TRY IT
In the listing below, find each line with the string "computer" and return it.

◆ ◆ ◆ ◆ ◆ ◆ ◆

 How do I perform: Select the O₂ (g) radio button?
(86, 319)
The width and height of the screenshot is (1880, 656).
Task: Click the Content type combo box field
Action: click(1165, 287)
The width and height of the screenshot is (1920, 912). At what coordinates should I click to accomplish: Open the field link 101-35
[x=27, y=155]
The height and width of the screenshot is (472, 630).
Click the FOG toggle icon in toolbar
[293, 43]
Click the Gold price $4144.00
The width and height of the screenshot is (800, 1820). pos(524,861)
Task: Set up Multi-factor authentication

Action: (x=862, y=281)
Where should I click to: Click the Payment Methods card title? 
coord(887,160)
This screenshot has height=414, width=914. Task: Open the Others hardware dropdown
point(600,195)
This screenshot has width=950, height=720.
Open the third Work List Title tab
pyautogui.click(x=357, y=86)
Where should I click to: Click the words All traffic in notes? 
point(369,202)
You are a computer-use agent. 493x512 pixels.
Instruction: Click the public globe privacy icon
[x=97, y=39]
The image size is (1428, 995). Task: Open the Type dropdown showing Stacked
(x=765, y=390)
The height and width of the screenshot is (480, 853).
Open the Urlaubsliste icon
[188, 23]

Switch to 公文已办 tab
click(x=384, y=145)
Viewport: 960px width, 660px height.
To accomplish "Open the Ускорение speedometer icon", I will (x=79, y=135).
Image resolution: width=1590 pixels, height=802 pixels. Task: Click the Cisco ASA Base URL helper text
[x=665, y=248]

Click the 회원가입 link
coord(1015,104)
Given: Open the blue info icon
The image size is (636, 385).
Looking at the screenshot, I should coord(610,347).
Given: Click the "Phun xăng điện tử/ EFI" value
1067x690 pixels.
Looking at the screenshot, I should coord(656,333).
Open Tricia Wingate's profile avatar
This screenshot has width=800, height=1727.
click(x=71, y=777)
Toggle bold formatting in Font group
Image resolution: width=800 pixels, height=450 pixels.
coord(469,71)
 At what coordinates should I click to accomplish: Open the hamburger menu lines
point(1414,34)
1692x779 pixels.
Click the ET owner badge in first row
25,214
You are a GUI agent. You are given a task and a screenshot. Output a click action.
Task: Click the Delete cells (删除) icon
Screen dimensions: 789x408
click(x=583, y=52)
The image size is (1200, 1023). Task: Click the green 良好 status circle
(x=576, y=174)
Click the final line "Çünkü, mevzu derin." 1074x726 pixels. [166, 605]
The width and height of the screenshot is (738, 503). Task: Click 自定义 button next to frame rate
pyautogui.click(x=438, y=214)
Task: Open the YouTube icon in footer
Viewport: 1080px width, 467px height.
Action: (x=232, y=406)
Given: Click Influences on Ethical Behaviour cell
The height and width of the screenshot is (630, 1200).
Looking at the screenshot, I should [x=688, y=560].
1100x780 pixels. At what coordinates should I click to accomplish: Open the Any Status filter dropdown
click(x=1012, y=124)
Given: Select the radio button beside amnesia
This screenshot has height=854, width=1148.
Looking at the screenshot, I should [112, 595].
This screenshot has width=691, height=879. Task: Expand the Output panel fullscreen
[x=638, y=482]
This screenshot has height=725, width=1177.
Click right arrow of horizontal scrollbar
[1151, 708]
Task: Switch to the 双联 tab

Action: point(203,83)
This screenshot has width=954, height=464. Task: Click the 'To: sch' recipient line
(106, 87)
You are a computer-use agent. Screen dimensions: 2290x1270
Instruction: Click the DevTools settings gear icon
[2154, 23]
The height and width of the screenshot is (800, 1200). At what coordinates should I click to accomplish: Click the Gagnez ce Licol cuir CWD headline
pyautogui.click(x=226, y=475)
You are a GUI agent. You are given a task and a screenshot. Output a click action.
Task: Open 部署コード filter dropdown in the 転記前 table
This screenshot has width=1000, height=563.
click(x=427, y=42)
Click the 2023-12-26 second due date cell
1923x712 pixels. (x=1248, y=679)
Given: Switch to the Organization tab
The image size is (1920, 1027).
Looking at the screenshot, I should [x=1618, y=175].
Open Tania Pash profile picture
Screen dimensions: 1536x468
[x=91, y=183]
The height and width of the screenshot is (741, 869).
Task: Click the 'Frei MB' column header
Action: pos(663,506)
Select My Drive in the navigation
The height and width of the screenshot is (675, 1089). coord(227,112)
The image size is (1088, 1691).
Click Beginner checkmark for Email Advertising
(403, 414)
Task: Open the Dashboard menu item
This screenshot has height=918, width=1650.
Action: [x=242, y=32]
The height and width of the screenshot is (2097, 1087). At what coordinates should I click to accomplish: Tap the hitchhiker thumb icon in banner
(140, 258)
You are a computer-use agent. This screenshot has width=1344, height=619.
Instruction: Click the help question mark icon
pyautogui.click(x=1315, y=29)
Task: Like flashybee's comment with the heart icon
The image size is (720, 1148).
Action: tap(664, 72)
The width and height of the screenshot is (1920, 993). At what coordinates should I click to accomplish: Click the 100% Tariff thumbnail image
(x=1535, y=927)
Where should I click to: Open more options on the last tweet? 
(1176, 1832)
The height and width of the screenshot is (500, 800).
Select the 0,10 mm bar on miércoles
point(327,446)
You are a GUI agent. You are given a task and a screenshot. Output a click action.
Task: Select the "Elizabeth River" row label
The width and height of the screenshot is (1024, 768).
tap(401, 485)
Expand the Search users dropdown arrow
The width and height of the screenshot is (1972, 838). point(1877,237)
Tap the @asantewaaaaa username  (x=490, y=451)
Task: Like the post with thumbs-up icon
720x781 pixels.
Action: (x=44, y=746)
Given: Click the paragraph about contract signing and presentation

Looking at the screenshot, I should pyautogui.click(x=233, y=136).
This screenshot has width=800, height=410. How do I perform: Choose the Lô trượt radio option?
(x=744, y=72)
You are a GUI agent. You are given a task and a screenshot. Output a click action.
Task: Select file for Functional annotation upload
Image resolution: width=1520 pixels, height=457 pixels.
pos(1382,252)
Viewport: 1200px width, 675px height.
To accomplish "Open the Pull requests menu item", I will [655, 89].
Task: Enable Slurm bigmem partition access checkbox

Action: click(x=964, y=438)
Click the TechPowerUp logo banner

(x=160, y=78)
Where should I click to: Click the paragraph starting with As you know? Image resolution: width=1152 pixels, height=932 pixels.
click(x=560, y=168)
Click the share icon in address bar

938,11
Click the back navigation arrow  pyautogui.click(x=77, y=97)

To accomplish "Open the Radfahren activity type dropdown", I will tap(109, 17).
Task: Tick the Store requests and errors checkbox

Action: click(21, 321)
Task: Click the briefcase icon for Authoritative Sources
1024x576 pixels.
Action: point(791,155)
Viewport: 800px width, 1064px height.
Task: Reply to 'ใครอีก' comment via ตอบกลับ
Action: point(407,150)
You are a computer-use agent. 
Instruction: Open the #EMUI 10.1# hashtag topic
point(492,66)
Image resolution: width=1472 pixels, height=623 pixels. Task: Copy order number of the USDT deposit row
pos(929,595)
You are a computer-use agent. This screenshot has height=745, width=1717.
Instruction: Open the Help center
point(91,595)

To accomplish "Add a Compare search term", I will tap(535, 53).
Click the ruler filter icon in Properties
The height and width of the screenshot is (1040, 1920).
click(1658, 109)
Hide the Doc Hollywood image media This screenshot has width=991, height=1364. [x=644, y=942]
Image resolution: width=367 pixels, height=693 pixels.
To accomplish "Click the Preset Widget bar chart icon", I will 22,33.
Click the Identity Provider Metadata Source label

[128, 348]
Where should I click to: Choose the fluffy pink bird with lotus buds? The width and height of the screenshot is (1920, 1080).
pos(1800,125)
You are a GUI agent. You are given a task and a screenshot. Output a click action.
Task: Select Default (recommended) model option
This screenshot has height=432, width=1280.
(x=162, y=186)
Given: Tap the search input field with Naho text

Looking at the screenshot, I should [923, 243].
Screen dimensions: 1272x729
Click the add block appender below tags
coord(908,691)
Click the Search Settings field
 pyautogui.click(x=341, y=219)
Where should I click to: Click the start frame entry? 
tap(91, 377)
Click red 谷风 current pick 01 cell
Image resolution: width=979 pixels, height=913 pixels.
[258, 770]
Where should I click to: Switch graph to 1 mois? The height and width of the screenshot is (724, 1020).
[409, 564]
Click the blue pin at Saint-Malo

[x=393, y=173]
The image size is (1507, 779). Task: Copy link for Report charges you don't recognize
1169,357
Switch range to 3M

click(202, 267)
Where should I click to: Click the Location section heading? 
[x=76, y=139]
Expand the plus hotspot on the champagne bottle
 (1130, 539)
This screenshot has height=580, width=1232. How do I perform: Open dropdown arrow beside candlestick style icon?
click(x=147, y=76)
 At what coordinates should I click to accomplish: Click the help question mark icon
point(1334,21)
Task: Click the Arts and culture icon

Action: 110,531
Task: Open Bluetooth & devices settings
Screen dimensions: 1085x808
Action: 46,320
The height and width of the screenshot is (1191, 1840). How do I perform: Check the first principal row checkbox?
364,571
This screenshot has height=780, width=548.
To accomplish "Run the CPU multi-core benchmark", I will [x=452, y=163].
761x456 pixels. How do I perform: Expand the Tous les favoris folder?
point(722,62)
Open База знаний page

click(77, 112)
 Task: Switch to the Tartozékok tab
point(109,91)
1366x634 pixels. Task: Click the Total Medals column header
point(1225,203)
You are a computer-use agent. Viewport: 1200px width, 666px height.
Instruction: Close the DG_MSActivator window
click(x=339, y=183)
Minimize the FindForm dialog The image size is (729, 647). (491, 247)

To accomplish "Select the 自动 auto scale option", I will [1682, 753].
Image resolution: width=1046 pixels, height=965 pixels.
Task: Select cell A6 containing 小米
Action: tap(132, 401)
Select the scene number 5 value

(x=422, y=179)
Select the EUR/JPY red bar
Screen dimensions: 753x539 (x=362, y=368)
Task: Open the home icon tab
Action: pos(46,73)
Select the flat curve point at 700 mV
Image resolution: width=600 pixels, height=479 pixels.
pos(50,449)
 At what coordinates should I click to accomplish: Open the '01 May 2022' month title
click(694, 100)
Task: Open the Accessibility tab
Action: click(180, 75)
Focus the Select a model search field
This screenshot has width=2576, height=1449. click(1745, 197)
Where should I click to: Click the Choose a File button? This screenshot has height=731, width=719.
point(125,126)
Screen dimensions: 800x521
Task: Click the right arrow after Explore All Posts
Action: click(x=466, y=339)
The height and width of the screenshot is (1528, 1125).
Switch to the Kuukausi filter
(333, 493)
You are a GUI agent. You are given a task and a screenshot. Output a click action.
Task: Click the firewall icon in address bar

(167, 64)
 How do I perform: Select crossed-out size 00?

◆ ◆ ◆ ◆ ◆ ◆ ◆

ANSWER TO THIS EXERCISE
You are a computer-use agent. 493x512 pixels.
You are a computer-use agent. Screen dimensions: 2290x1270
You are a computer-use agent. This screenshot has width=1344, height=619.
You are a computer-use agent. 
You are a computer-use agent. This screenshot has height=745, width=1717.
You are a computer-use agent. Viewport: 1200px width, 666px height.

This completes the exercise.